Poster Topical Area: Nutrition Education and Behavioral Sciences
Poster Board Number: 220
Objective: One in five school-aged children in the US has obesity. Continued efforts to make healthy food choices available to children and promote healthy eating behavior have not reversed this trend. Effective nutrition education can promote fruit and vegetable consumption, decrease children’s BMI and weight gain and improve academic outcomes. The goal is to educate children about basic nutrition and health using simple, innovative, hands-on techniques and empower them to make healthy food choices independently.
Methods: A hands-on activity focused on educating children on dietary carotenoids found dark green leafy vegetables and yellow/orange/red fruits and vegetables was developed.

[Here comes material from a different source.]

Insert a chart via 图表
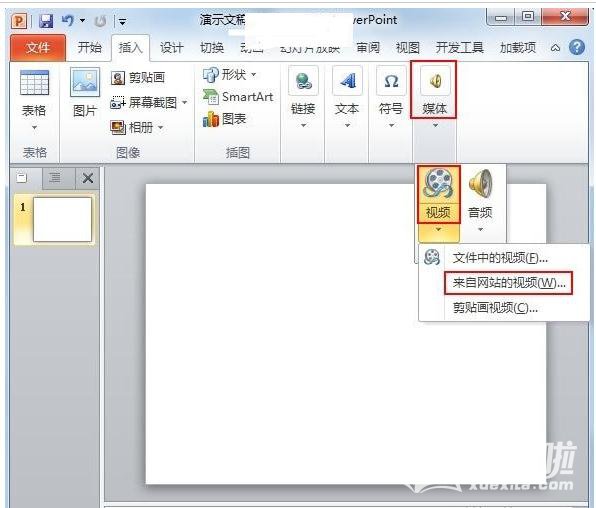The image size is (596, 508). 225,119
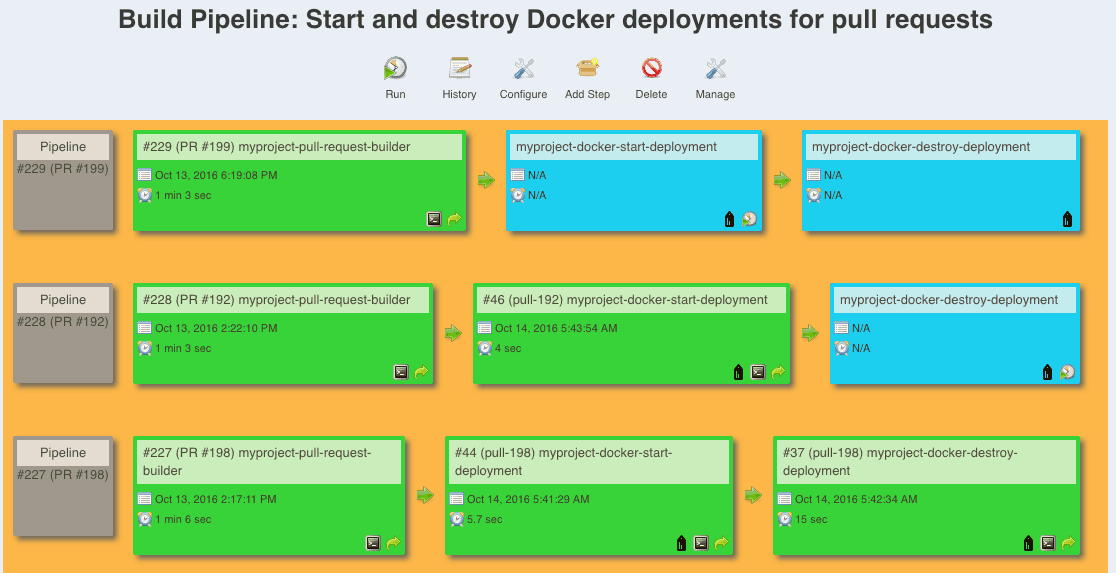Click the Add Step package icon

pos(587,69)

The activity was a paper chromatography of spinach using materials that are easily available in the market such as chromatography paper, pharmacy-grade ethyl alcohol, baby spinach leaves, coins, skewers and beakers. Children performed chromatography and observed the appearance of yellow and orange colored bands (carotenoids) on the paper within about 20 min. Children were then shown slides/pictures to make the connection of the role of these yellow/orange pigments in the body.
Results: This hands-on activity was shared with children and families at multiple ‘Meet the Scientists’ events at The Discovery Museums and at AAAS 2017 meeting Family Science Days. This simple chromatography protocol revealed hidden carotenoids in spinach and educated children and families about dietary carotenoids, their role as vitamin A precursors in the body and as macular pigment in the eye.
Conclusions: Hands-on nutrition based activities such as this spinach chromatography can successfully engage children and families of all ages. There is a need to develop programs in school or after school that focus on nutrition education. This innovative approach has great potential to impact food choices, especially fruit and vegetable consumption, in school-aged children.